Les cours du brut sont aussi restés soutenus « parce qu’il n’est pas clair quelle quantité de pétrole va vraiment atterrir sur le marché, ni comment les autres pays vont contribuer », a ajouté l’expert.

Sur les 50 millions de barils qui seront puisés dans les réserves américaines, 18 millions seront vendus. Mais 32 millions de barils sont un « échange » ou un prêt que les opérateurs devront rembourser plus tard pour reconstituer les réserves, a indiqué la Maison-Blanche.

L’impact de cette mesure qui vise à faire baisser les prix du brut « risque de ne pas durer », a en outre estimé Bart Melek de TD Securities, alors que la demande mondiale de pétrole reste supérieure à l’offre et que l’OPEP s’en tient à son programme de restauration prudente de sa production.

Pour Louise Dickson, analyste de Rystad, cette décision « ne fait que repousser le problème de l’approvisionnement dans le temps, et risque de mettre à rude épreuve des stocks de pétrole déjà faibles ».

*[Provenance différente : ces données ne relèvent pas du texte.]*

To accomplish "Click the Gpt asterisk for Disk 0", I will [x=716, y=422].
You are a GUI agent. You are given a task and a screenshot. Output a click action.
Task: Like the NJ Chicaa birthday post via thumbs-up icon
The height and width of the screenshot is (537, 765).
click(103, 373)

Selon elle, l’initiative était « un message clair pour l’OPEP » et une nouvelle étape du « bras de fer » qui continue entre producteurs et consommateurs.

L’Organisation des pays exportateurs de pétrole (OPEP) et dix alliés, dont la Russie, restreignent encore largement leur production d’or noir dans le cadre de l’accord OPEP+ pour soutenir les prix, malgré le risque d’inflation à même de peser sur la reprise économique.

Le recours aux réserves stratégiques des États-Unis et d’autres pays pourrait encourager l’OPEP+ à limiter la hausse graduelle de leur production, et donc maintenir inchangé le niveau global de l’offre.